In June 2020, The Jerusalem Post reported that Evogene was among the companies selected to participate in a NIS 36 million consortium funded by the Israel Innovation Authority to develop genome editing tools using CRISPR and artificial intelligence.

Evogene states that its computational platform is designed to improve the efficiency of life-science product development by leveraging big data and AI. The company reports that its approach aims to reduce development time and cost while identifying potential products with lower toxicity. Its reported partners include BASF (OTCQX:BASFY), Bayer (OTCPK:BAYZF), Corteva (CTVA), ICL Group Ltd. (ICL) as well as academic and medical institutions.

=== Subsidiaries ===
In October 2014, Evogene’s subsidiary Evofuel signed an agreement with the Brazilian Agricultural Research Corporation (Embrapa) to develop castor cultivation technologies for biofuel production.

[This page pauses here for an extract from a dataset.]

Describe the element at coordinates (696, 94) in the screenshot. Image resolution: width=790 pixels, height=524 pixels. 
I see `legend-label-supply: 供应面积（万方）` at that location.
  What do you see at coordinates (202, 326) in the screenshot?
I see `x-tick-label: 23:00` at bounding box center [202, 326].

In August 2022, The Jerusalem Post reported that Evogene’s subsidiary Biomica began a Phase I clinical trial for its microbiome-based drug candidate BMC128 at Rambam Health Care Campus. The drug, developed using Evogene’s MicroBoost AI platform, is designed to improve cancer patients’ response to immunotherapy. In December 2022, Biomica secured a $20 million funding agreement led by Shanghai Healthcare Capital to advance its microbiome-based therapeutics.

In June 2023, Casterra, a subsidiary of Evogene, signed a $9.1 million agreement with an international oil and gas company to supply castor seeds for biofuel production in Africa. According to The Times of Israel, the seeds were developed using genomic methods based on Evogene’s computational platform to increase oil yield.